> _CONSEGNA_:
Secondo il testo sull'Hydrogen Valley, perché all'idrogeno si lega un piccolo paradosso?

> _SEZIONE TESTO_:
════════════════════

In fase di realizzazione il “polmone pulsante” dell’Hydrogen Valley
I due principali progetti concreti su cui Hydrogen Park sta lavorando si chiamano “PORTS8” (che mira a realizzare nell’area di Porto Marghera un centro di produzione di idrogeno e una stazione di rifornimento stradale) e “SUNSHINH3” (che intende sviluppare un innovativo sistema di distribuzione di ammoniaca verde che azzeri le emissioni di anidride carbonica). “Grazie agli accordi che abbiamo raggiunto – riprende Bos – realizzeremo un primo impianto di piccola produzione, stoccaggio e distribuzione di idrogeno da rinnovabili, primo “polmone pulsante” della Hydrogen Valley. Ed è già in una prima fase di costruzione la struttura che ci consentirà di aumentare la capacità di stoccaggio di ammoniaca”.
Tra primavera ed estate 2022 un “canale” per ricevere gas naturale e in futuro idrogeno verde
Ma non ci si ferma qui. “Abbiamo avuto la fortuna di agganciare un progetto esistente pianificato per ricevere gas naturale – annuncia il presidente – che ci permetterà di accelerare nei nostri piani tra transizione naturale delle vecchie infrastrutture industriali. Il progetto, che è già stato autorizzato e vedrà la posa della prima pietra tra la primavera e l’estate, è stato adattato per poter ricevere in futuro anche idrogeno verde. E questo, oltre a consentirci di riutilizzare il presistente impianto industriale, ci permetterà di trattenere e anzi incrementare l’occupazione. Perché è fondamentale, per attrarre investimenti, poter garantire una possibilità di approvvigionamento pressoché illimitato”.
L’Hydrogen Valley di Mantova
Intanto, gli orizzonti si allargano. La Provincia di Mantova, insieme a Sapio (che aderisce anche al memorandum d’intesa per la valorizzazione delle aree portuali veneziane nell’ottica della trasformazione in un cluster che unisca energia, industria ed economia circolare), ha manifestato l’intenzione di realizzare a sua volta una Hydrogen Valley. “Attraverso il Canal Bianco – commenta Bos – è possibile integrare il progetto con quello che abbiamo noi sulle aree portuali, garantendo in prospettiva alla Lombardia, e potenzialmente a tutta la spina industriale del Paese, un approvvigionamento crescente di idrogeno. Nei nostri piani, dopo l’iniziale importazione e stoccaggio di idrogeno, c’è infatti l’intenzione di aumentare progressivamente il mix con la produzione diretta, nella prospettiva, un giorno, di poter diventare anche esportatori dell’energia in eccesso rispetto alle richieste locali”.
C’è idrogeno e idrogeno
Il punto di forza dell’idrogeno, nella strategia energetica, è legato al fatto che si tratta tecnicamente di un vettore, cioè in grado di immagazzinare energia e poi rilasciarla quando necessario. Sul nostro pianeta, all’idrogeno si lega però anche un piccolo paradosso. Pur essendo l’elemento più diffuso, in natura non è infatti possibile trovarlo in forma gassosa isolata, ma va estratto dal gas naturale o dall’acqua, attraverso processi che si chiamano rispettivamente “steam reforming” o “elettrolisi”.

════════════════════

> _BLOCCO DATI_:
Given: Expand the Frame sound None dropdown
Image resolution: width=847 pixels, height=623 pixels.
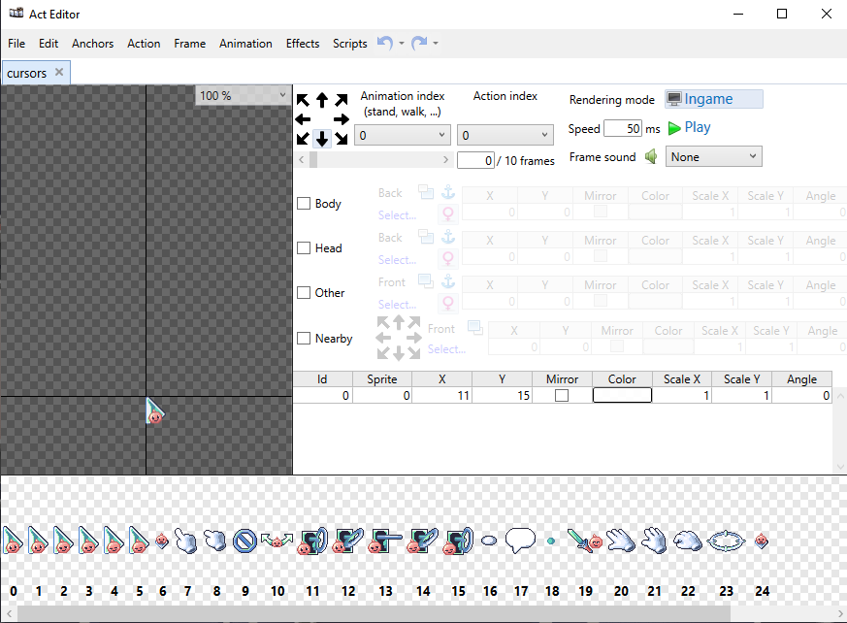Looking at the screenshot, I should point(713,157).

════════════════════

> _RISPOSTA_:
Pur essendo l'elemento più diffuso, in natura l'idrogeno non si trova in forma gassosa isolata. Va quindi estratto dal gas naturale o dall'acqua, con processi chiamati rispettivamente "steam reforming" ed "elettrolisi".